Bug 23 — Mocking a service with a leaked goroutine

func newFakeService() *fakeService {
    s := &fakeService{out: make(chan event)}
    go func() {
        for ev := range s.in {
            s.out <- transform(ev)
        }
    }()
    return s
}

What is wrong?

The fake service spawns a goroutine. Nothing in its API closes s.in or stops the goroutine. Every test that uses newFakeService leaks a goroutine.

Fix. Add Stop method that closes s.in and let the consumer call it (or wire it into t.Cleanup).


Bug 24 — runtime.Gosched as a barrier

go work()
runtime.Gosched()                      // hopefully work runs?
assert(state)

What is wrong?

runtime.Gosched is a hint to the scheduler. The runtime may run another goroutine or may not. The test relies on the scheduler's mood.

Fix. Use a real barrier (channel close, WaitGroup, polling deadline).

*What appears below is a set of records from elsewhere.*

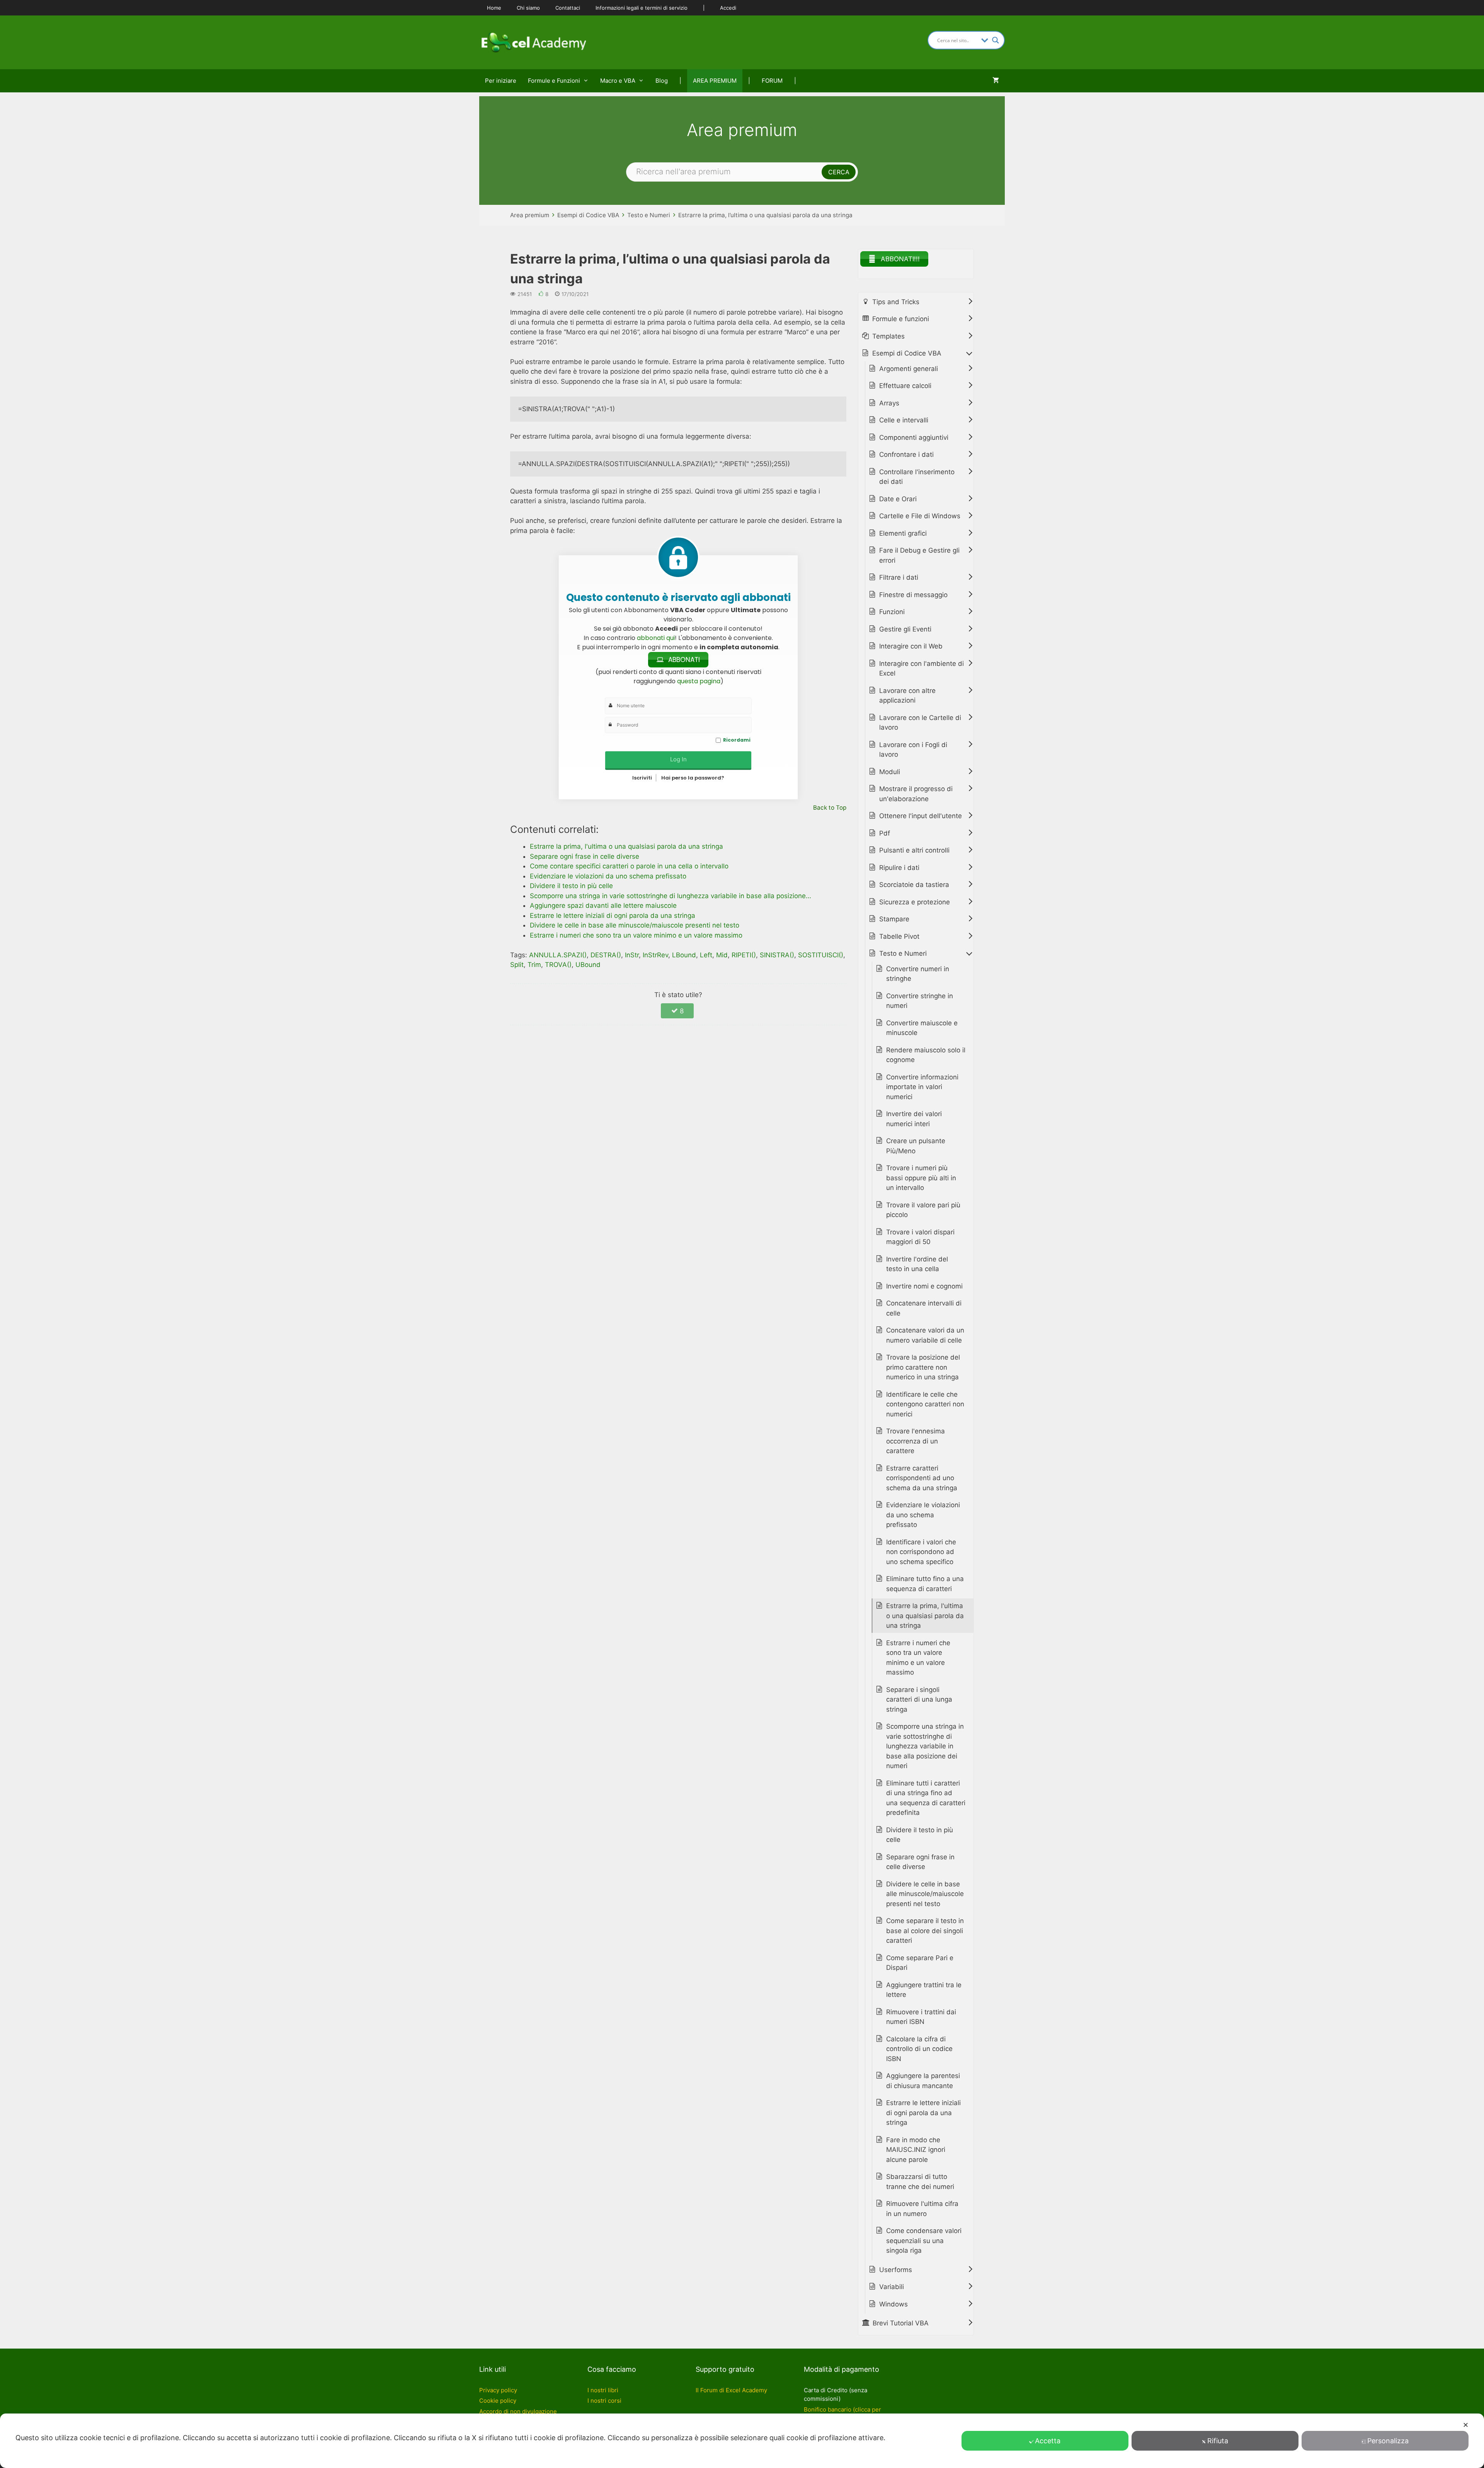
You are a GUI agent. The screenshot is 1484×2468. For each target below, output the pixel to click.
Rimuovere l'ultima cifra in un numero (922, 2209)
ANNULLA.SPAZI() (558, 955)
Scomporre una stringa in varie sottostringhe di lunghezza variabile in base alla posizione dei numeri (925, 1746)
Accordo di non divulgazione (518, 2411)
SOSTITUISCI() (820, 955)
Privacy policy (498, 2390)
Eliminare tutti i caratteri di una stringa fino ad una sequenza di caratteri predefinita (925, 1798)
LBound (684, 955)
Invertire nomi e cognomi (924, 1286)
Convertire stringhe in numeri (919, 1001)
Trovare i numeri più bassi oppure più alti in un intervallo (921, 1177)
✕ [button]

Bug 25 — Counting test goroutines with runtime.NumGoroutine

before := runtime.NumGoroutine()
go work()
runtime.Gosched()
after := runtime.NumGoroutine()
if after-before != 1 { t.Error(...) }

What is wrong?

NumGoroutine counts background goroutines (GC, timers, etc.) that come and go. The delta is not stable. The test flakes.

Fix. Use goleak for leak detection. Don't count goroutines in tests.


Summary

Twenty-five bugs, twenty-five tells. Across all of them, the pattern is the same:

  • A barrier is missing (or is time.Sleep).
  • An Add is in the wrong goroutine.
  • A Done is paired with the wrong Add.
  • Cleanup ordering deadlocks or misses goroutines.
  • Shared state is read without synchronisation.

A code review that catches these in five seconds saves a CI debugging session in five hours.